I hear noises which others don’t hear and which disturb for me the music of the spheres, which others don’t hear either.

Today I will borrow some of Kraus’s aphorisms to help describe him.  They are all taken from Karl Kraus, Hermann Broch, Elias Canetti, Robert Walser: Selected Short Writings (Continuum, 2006), pp. 24-33.  For some reason the entire Kraus section is available, at least in the United States, via Google Books.

Kraus was a satirist and cultural critic.  I suppose today we would call him a media critic, since he spent so much time attacking journalism, (“No ideas and the ability to express them – that’s a journalist”).  His weapons include parody, scorn, and even reason, but his main form of attack is accurate quotation.  Kinda hitting below the belt.  His work is filled with lines borrowed from advertising, politicians, and newspapers, sometimes ironically repurposed, sometimes devastating when presented as flatly as possible.

I do not know the work of H. L. Mencken so well, but he might be thought of as an American cousin of Kraus, an enemy of cant, propaganda, and officialese.  This sounds like Mencken, doesn’t it?

The devil is an optimist if he thinks he can make people worse.

Well, it sounds like any number of curmudgeons.  Kraus is a classic Austrian curmudgeon, perhaps the first great one.

My public and I understand each other very well: it does not hear what I say, and I do not say what it would like to hear.

Both Kraus’s topicality and his emphasis on language have caused problems for translators.  Some – perhaps much – of Kraus’s writing is probably not worth the necessary compromises, although I would like to see some careful, scholarly, independently wealthy translator prove me wrong.  Regardless, enough good pieces can be and have been translated to provide Caravana de Recuerdos and me with plenty of material.

My readers believe that I write just for the day because I write about the day.  So I must wait until my writings are outdated.  Then they may possibly achieve timelessness.

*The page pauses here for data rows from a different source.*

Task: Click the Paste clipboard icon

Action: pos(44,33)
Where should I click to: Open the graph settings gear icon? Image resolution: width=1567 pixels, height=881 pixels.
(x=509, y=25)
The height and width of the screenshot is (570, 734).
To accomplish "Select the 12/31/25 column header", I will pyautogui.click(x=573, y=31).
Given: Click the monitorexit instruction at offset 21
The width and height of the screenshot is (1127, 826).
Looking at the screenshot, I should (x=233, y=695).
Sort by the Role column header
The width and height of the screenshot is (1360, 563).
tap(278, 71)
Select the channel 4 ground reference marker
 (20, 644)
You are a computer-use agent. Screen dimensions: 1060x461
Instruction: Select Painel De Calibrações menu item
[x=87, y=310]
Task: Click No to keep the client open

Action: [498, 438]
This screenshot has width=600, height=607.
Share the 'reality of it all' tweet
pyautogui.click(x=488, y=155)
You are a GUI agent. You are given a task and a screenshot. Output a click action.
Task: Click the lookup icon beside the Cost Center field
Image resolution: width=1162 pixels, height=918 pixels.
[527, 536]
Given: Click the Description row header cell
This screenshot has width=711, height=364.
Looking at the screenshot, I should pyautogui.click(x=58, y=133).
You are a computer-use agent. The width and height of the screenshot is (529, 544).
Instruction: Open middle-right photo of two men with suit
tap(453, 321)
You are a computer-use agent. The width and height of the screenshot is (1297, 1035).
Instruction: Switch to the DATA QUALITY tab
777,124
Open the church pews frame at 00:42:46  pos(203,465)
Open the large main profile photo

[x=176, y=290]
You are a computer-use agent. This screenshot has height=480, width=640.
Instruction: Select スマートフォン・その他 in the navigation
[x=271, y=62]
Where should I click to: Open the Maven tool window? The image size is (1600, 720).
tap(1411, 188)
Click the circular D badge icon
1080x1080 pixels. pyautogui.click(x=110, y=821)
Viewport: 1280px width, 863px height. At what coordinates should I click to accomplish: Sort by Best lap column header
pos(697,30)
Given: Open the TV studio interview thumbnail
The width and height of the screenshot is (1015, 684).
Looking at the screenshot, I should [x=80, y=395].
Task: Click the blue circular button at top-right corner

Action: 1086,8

Kraus wrote one long piece, The Last Days of Mankind, nominally a play, a savage, complex treatment of World War I that is said to be 800 pages long.  About a quarter is available in a 1974 English version, and even that mangled fragment is a masterpiece.  Perhaps the best-selling Franzen book will inspire someone to finish it.

The dog sniffs first, then lifts his leg.  One cannot well object to this lack of originality.  But that the writer reads first, before he writes, is pitiful.

Hey, careful with the teeth, there, Karl!


  1. I fear that my limited exposure to Kraus this week will lead me to want to become a Kraus completist. "Careful with the teeth," indeed! His journalist description that you cite above and the other random nuggets I've come across so far by him make me really wish I'd studied German somewhere along the line...

  2. Though I am not familiar with Kraus other then what yourself and Richard have written about him I am usually very found of s bitingly humorous social critics and may have to give him a try.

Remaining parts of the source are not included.